17 structures or bridges would be improved with the funds. The potential new entryway is expected to improve security at the building and improve ADA services.
Vigo County Commissioner Chris Switzer said that these two projects have been on the minds of commissioners for years.
“This is just two projects that are kind of low hanging fruit,” Switzer said. “It’s something that commissioners in the past have wanted to do for several years but just haven’t had the opportunity to do because of a lack of funding.”
However, some county council members have concerns with the proposed plan. Councilman Todd Thacker was one who raised concern. He was one of multiple members who preferred to see an overall strategic plan on how to utilize all of the ARPA money instead of multiple rollouts.

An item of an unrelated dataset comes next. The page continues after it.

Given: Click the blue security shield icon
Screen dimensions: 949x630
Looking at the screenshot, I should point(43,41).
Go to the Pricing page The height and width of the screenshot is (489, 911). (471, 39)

“If we just dribble this money out and do little things, then we don’t have any big impact,” Thacker explained. “I would like to show the community that we’ve put our heads together.”
A thought mentioned by many is that this is unique opportunity for county officials. $21 million of federal funds to be used on projects that would benefit the community is a rare opportunity. Thacker said that he hopes for collaboration amongst county officials to spend it properly.

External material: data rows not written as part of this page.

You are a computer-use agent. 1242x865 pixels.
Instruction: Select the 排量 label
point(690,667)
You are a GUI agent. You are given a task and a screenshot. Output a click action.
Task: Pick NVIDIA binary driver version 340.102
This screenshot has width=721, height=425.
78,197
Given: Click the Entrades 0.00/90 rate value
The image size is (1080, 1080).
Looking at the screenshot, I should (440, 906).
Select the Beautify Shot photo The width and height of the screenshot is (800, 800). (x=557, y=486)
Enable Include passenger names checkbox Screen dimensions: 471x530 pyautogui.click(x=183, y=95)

“It’s a good problem to have,” Thacker stated. “$20 million that we need to spend for the benefit of the taxpayers is a good problem to have and I want to be apart of that.”
Currently, the bridges and annex projects are the only two projects on the table for the county council to vote on at its next regular meeting. For now, Switzer suggested that it’d be difficult to put together an entire strategic plan in a short amount of time.
“To come up with a plan and also work collaboratively with other agencies in the community is tough to do,” Switzer explained. “For right now, this is just two examples of projects that we can get done immediately.”
As Switzer suggested, timeliness is key. As the country continues to deal with inflation, Switzer said he would like to see these projects move along quickly.
“One thing that you want to do today and what it cost today is completely different tomorrow,” Switzer said.
ARPA funds must be spent by the end of 2026.